WORK TASK » Find the line with "Viewport: 1568px width, 569px" in the entries below. Repeat it, every following line, and the line with "Task: Select the port number 8080 cell", exactly and with nothing added.

(DATASET CONTENT begins)

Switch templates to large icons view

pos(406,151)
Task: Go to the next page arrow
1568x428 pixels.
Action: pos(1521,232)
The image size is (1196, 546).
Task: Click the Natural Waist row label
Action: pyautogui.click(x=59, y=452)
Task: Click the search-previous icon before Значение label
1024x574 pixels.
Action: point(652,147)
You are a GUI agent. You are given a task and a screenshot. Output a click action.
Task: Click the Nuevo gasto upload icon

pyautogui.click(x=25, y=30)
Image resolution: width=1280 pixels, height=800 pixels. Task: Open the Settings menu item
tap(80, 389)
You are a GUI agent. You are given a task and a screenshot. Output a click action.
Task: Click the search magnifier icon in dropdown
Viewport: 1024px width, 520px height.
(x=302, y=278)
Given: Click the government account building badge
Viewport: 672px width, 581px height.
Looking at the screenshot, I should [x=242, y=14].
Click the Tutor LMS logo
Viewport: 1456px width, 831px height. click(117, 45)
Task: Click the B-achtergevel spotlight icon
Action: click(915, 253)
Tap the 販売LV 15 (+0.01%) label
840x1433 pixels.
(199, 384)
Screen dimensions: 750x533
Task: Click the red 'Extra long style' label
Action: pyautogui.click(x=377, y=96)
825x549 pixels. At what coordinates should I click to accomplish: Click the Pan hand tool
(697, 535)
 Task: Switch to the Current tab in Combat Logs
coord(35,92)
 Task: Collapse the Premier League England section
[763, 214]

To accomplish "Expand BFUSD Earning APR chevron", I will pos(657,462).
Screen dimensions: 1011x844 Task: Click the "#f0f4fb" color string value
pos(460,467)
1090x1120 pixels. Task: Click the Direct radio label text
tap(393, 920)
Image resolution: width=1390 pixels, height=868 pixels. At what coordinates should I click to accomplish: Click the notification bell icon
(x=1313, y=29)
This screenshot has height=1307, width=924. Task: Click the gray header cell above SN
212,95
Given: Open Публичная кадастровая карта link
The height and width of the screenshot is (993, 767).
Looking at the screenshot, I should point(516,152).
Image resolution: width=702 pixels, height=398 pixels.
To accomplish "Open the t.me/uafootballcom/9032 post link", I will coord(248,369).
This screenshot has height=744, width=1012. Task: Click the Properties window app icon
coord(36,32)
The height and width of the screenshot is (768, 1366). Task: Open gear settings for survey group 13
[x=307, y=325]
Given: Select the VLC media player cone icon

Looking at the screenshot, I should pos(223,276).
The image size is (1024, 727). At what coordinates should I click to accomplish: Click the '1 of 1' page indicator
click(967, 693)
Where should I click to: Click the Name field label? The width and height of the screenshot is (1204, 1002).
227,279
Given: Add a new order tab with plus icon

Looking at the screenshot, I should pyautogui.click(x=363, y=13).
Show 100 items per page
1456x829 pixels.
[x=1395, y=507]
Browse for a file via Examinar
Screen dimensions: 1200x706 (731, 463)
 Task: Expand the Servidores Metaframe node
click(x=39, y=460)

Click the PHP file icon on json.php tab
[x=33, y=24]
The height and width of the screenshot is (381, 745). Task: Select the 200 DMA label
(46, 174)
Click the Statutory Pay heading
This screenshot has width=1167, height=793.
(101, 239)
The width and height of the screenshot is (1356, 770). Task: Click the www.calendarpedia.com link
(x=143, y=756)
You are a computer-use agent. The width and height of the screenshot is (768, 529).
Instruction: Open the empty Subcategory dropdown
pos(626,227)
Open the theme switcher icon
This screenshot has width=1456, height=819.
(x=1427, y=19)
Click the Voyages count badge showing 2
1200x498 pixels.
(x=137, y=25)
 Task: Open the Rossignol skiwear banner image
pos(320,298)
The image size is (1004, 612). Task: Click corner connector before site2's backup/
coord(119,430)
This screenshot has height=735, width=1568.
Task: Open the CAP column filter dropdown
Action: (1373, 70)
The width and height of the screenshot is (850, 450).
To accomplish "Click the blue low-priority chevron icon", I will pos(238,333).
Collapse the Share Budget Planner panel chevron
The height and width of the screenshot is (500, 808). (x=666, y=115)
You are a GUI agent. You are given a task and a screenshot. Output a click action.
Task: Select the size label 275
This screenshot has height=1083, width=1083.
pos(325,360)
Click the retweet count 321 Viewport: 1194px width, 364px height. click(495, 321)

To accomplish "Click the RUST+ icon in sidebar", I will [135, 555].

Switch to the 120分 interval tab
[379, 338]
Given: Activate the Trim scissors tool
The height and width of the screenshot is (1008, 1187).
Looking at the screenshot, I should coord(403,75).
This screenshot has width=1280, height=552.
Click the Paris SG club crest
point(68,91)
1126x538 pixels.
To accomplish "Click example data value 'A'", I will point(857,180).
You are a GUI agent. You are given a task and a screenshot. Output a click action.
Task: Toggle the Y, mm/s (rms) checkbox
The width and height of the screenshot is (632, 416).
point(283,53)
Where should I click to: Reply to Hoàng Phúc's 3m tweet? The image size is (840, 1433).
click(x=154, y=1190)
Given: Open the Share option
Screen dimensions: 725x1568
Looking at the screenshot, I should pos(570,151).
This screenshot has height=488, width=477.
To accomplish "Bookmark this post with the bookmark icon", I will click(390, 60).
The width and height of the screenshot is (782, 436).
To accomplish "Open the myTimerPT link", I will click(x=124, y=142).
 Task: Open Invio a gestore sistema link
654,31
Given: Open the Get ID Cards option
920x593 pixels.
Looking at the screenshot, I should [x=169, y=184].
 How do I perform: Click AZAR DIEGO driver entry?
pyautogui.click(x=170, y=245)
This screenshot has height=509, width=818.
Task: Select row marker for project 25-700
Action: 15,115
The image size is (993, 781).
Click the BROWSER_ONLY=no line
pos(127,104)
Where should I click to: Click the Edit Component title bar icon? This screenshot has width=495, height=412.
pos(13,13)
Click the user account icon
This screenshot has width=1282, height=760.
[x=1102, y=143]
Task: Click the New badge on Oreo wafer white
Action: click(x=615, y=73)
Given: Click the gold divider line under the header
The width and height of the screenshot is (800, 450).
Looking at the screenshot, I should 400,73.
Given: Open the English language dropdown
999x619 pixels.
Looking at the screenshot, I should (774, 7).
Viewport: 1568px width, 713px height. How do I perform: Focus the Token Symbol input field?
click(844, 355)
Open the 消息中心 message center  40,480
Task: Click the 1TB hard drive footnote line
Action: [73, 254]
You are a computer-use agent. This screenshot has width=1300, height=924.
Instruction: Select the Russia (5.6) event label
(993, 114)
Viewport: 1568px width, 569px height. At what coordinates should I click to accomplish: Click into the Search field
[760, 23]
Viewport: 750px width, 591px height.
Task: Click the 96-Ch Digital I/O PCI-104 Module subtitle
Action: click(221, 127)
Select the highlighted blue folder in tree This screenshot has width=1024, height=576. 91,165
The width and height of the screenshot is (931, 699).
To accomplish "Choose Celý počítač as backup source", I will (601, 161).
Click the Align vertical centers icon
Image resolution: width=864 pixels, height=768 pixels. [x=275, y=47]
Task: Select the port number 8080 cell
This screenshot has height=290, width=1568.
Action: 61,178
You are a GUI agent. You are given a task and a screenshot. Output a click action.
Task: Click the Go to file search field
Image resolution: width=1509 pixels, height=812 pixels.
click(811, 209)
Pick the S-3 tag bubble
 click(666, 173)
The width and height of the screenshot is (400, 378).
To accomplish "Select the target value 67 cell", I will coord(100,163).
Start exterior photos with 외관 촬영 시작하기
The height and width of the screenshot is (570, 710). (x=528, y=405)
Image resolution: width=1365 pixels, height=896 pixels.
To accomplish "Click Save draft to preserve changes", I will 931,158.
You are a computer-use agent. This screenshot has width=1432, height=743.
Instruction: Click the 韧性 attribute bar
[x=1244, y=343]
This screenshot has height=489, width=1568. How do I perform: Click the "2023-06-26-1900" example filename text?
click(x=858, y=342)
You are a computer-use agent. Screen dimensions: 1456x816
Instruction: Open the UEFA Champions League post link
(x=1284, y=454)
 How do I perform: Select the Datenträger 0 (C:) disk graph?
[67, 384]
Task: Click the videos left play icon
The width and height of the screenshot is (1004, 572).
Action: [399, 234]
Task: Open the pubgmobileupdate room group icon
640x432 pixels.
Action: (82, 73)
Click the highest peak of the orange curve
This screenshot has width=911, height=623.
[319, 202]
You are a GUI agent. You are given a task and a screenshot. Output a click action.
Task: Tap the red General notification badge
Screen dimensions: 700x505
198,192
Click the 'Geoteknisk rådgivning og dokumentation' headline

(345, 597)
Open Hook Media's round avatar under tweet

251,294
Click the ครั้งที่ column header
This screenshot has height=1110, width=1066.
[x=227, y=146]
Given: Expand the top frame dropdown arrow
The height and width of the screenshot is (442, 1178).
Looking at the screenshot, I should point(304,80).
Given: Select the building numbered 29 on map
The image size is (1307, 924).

(DATASET CONTENT ends)

EXPECTED ANSWER »
Viewport: 1568px width, 569px height. At what coordinates should I click to accomplish: Click into the Search field
[760, 23]
Viewport: 750px width, 591px height.
Task: Click the 96-Ch Digital I/O PCI-104 Module subtitle
Action: click(221, 127)
Select the highlighted blue folder in tree This screenshot has width=1024, height=576. 91,165
The width and height of the screenshot is (931, 699).
To accomplish "Choose Celý počítač as backup source", I will (601, 161).
Click the Align vertical centers icon
Image resolution: width=864 pixels, height=768 pixels. [x=275, y=47]
Task: Select the port number 8080 cell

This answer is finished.